In [1]:
import tiledb
import glob
import h5py
import time
import numpy as np
import os

In [None]:
flist = glob.glob("/data/data2/south-data-ejm/hdd/South-C1-LR-95km-P1kHz-GL50m-SP2m-FS200Hz_2021-11-01T16_09_15-0700/*2021-11-02*")
flist = sorted(flist)

In [None]:
# Create a configuration object
config = tiledb.Config()

# Set configuration parameters
config["vfs.s3.scheme"] = "http"
config["vfs.s3.region"] = ""
config["vfs.s3.endpoint_override"] = "pnwstore1.ess.washington.edu:9000"
config["vfs.s3.use_virtual_addressing"] = "false"
config["vfs.s3.aws_access_key_id"] = "this-is-key"
config["vfs.s3.aws_secret_access_key"] = "this-is-secret"
config["sm.consolidation.mode"] = "fragment_meta"
config["sm.vacuum.mode"] = "fragment_meta"

# Create contex
ctx = tiledb.Ctx(config)

In [None]:
bucket = f"s3://TileDB-OOI-DAS-{tile_size}/"

dim1 = tiledb.Dim(name="time", domain=(0, 200*60*60*24*7), tile=12000, dtype=np.uint32, 
                  filters = tiledb.FilterList([tiledb.DoubleDeltaFilter(),tiledb.GzipFilter(level=-1)]))
dim2 = tiledb.Dim(name="channel", domain=(0, 47500-1), tile=tile_size, dtype=np.uint32,
                  filters = tiledb.FilterList([tiledb.DoubleDeltaFilter(),tiledb.GzipFilter(level=-1)]))

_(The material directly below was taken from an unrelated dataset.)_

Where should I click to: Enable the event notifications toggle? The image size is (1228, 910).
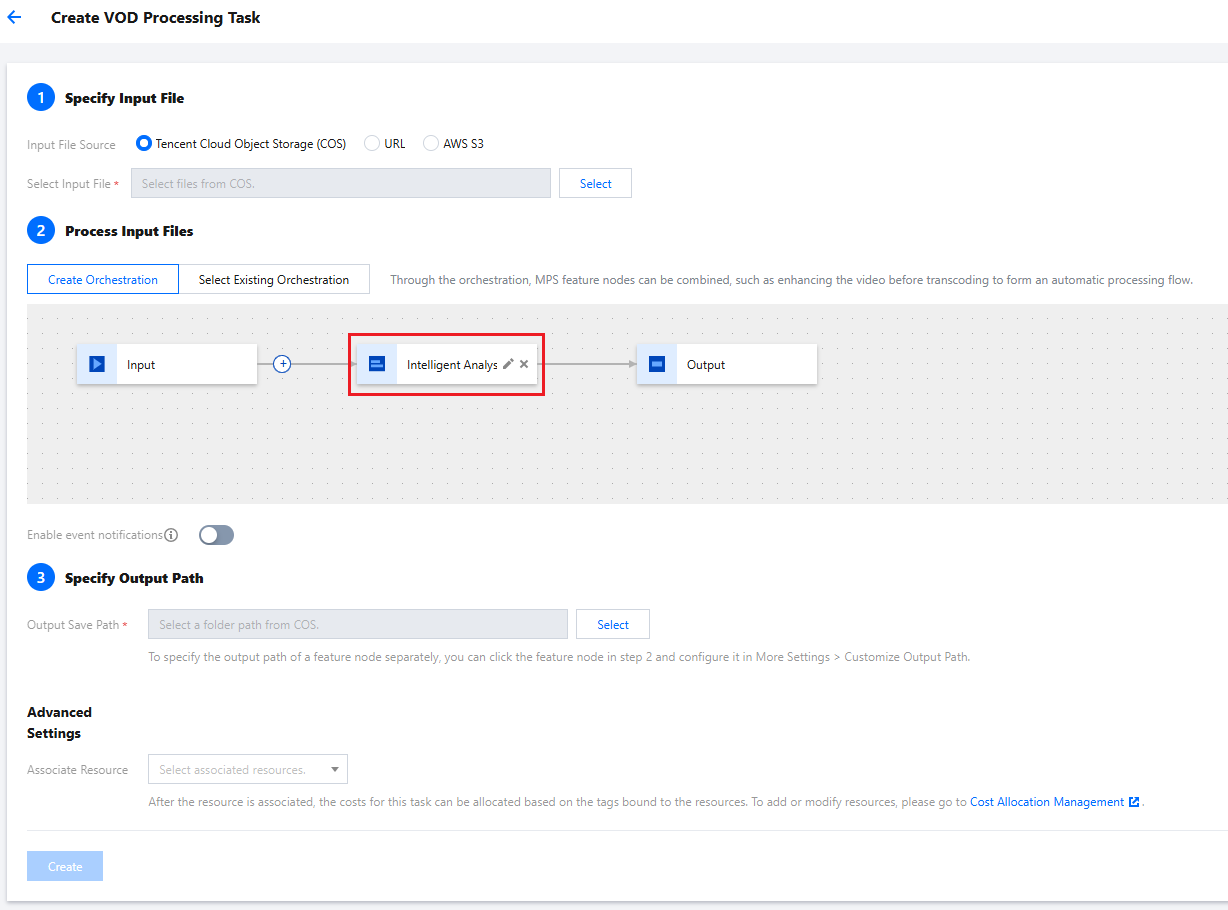[216, 535]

dom = tiledb.Domain(dim2, dim1)
rawdata = tiledb.Attr(name="RawData", dtype=np.int32, 
                       filters=tiledb.FilterList([tiledb.ByteShuffleFilter(), tiledb.LZ4Filter(level = 5)]))
schema = tiledb.ArraySchema(domain=dom, sparse=False, attrs=[rawdata])
tiledb.Array.create(f"{bucket}/RawData/", schema = schema, ctx=ctx)

In [None]:
# sequentially convert 10 files
for idf, f in enumerate(flist[:10]):
    zname = f.split("_")[-1][:-3]
    print(f"{idf+1}: working on {zname}")
    f = h5py.File(f,'r')

    with tiledb.open(f"{bucket}/RawData", 'w', ctx = ctx) as A:
        A[:, idf * 12000 : (idf+1) * 12000] = f['/Acquisition/Raw[0]/RawData'][:, :]

    f.close()

In [None]:
with tiledb.open(f"{bucket}/RawData", 'w', ctx = ctx) as A:
    A.meta['overview.location'] = "offshore oregon"
    A.meta['overview.deployment_type'] = 'temporary'
    A.meta['overview.network'] = "OO"
    A.meta['overview.site_name'] = "regional cabled array"
    A.meta['overview.number_of_interrogators'] = 1
    A.meta['overview.principle_investigators'] = "University of Washington"
    A.meta['overview.start_datetime'] = "2021-11-01"
    A.meta['overview.end_datetime'] = "2021-11-07"
    A.meta['overview.purpose_of_collection'] = "experiment"
    A.meta['overview.collection_mode'] = "continuous"
    A.meta['overview.comment'] = "N/A"

    A.meta['cable_and_fiber.cable_fiber_id'] = "N/A"
    A.meta['cable_and_fiber.cable_start_time'] = "N/A"
    A.meta['cable_and_fiber.cable_end_time'] = "N/A"
    A.meta['cable_and_fiber.cable_characteristics'] = "N/A"
    A.meta['cable_and_fiber.cable_environment'] = "N/A"
    A.meta['cable_and_fiber.cable_model'] = "N/A"
    A.meta['cable_and_fiber.cable_diameter'] = "N/A"
    A.meta['cable_and_fiber.cable_coordinates'] = "N/A"
    A.meta['cable_and_fiber.cable_connector_coordinates'] = "N/A"
    A.meta['cable_and_fiber.fiber_mode'] = "continuous"
    A.meta['cable_and_fiber.fiber_refraction_index'] = "N/A"
    A.meta['cable_and_fiber.attenuation'] = "N/A"
    A.meta['cable_and_fiber.fiber_geometry'] = "N/A"
    A.meta['cable_and_fiber.winding_angle'] = "N/A"
    A.meta['cable_and_fiber.fiber_start_location'] = "N/A"
    A.meta['cable_and_fiber.fiber_end_location'] = "N/A"
    A.meta['cable_and_fiber.fiber_length'] = "N/A"
    A.meta['cable_and_fiber.comment'] = "N/A"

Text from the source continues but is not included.